The research team analyzed the clinical outcomes of more than 12,000 patients who had a TEE-guided percutaneous transcatheter intervention from the TriNetX database. Over the past decade, 3.6 percent of patients who had this procedure had complications — the most frequently reported complication was gastrointestinal bleeding. Major risk factors for complications included advanced age and medications such as antiplatelet or anticoagulant therapy.
“Though TEE is an excellent tool to guide minimally invasive interventions in the heart, it is not a procedure free of risk,” Hasnie said. “Long probe manipulation time during transcatheter structural cardiac interventions can lead to a higher frequency of TEE-related complications. This is especially important to consider in older patients with multiple comorbidities.”
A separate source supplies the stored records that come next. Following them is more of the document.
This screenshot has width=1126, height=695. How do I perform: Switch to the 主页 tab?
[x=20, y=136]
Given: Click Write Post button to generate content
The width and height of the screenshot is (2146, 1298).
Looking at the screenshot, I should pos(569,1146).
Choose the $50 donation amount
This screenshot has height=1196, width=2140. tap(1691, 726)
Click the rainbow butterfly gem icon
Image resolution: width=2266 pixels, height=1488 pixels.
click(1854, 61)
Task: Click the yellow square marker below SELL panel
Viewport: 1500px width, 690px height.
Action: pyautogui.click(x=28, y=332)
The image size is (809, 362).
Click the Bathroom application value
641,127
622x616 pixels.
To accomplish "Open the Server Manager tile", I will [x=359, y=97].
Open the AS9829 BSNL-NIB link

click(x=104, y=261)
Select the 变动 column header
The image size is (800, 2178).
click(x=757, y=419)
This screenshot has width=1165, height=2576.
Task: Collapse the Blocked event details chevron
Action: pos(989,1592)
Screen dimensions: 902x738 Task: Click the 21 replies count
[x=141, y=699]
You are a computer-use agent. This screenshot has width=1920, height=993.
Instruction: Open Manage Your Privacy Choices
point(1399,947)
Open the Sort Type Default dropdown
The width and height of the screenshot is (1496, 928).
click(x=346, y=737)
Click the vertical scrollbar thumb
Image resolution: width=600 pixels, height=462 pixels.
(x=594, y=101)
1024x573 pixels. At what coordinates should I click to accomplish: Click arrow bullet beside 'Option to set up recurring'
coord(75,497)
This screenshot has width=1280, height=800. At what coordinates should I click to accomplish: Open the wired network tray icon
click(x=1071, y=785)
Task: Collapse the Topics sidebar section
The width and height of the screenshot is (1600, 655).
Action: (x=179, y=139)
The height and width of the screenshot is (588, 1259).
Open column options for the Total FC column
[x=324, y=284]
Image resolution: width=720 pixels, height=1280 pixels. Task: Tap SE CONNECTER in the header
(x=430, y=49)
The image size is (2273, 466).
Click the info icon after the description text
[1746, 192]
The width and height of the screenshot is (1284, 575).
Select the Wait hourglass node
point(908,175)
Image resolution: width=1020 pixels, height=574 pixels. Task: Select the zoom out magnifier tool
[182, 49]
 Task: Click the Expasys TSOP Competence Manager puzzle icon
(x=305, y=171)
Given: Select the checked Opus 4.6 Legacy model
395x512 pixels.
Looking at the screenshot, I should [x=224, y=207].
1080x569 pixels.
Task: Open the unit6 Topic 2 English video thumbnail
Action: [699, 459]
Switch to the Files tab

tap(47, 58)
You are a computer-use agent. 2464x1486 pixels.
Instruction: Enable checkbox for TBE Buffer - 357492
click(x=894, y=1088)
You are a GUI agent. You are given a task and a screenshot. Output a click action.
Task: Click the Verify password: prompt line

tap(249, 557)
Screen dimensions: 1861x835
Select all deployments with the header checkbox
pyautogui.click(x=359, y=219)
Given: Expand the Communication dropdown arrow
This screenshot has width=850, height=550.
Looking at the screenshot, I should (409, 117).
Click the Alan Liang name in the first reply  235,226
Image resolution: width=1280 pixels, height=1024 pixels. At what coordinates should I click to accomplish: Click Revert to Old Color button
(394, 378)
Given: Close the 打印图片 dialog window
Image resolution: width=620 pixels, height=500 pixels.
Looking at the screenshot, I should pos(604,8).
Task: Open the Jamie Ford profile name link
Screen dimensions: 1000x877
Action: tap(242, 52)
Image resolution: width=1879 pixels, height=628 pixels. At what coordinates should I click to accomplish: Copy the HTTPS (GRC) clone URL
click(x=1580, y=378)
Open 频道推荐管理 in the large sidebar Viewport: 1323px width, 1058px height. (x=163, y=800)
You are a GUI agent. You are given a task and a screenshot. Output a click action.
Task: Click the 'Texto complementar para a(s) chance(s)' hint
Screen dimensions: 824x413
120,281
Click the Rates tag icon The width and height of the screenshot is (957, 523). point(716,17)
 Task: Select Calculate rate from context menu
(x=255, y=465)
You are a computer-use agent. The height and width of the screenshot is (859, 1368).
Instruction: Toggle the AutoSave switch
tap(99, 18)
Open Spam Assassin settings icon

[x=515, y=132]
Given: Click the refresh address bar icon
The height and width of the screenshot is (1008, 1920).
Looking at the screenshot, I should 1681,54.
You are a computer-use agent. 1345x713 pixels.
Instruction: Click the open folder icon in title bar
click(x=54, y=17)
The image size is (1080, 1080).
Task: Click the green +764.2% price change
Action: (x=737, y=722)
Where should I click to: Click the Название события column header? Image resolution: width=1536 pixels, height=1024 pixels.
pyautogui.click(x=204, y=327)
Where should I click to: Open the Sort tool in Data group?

“These findings are important in decision-making for patients undergoing structural intervention with TEE guidance in this high-risk population,” said Garima Arora, M.D., the senior author of the paper and director of Interventional Echocardiography and co-director of Echocardiography and Cardiac MRI at UAB.
According to Arora, percutaneous structural heart interventions provide a viable alternative to patients who are deemed high risk for cardiac surgery. TEE plays an integral role in guiding such interventions by providing a visual roadmap during the procedures.
“This study quantified the frequency of TEE-related complications in patients who underwent percutaneous interventions,” Arora said. “We found that the rate of TEE-related complications was modestly higher during percutaneous interventions compared with cardiac surgery, which may be attributed to the better clinical profile of patients undergoing cardiac surgery. However, the benefits of TEE-guided percutaneous interventions far outweigh the minimal increase in the risk of complications.”
As more patients undergo minimally invasive structural interventions, it is important to be aware of the risks associated with the TEE. Arora noted that this largest-to-date nationwide study will help guide cardiologists to conduct a more thorough risk assessment for patients undergoing TEE-guided percutaneous transcatheter cardiac interventions. This contemporary-era study will serve as a guide for comprehensive risk discussion with patients undergoing a minimally invasive structural cardiac intervention with TEE guidance.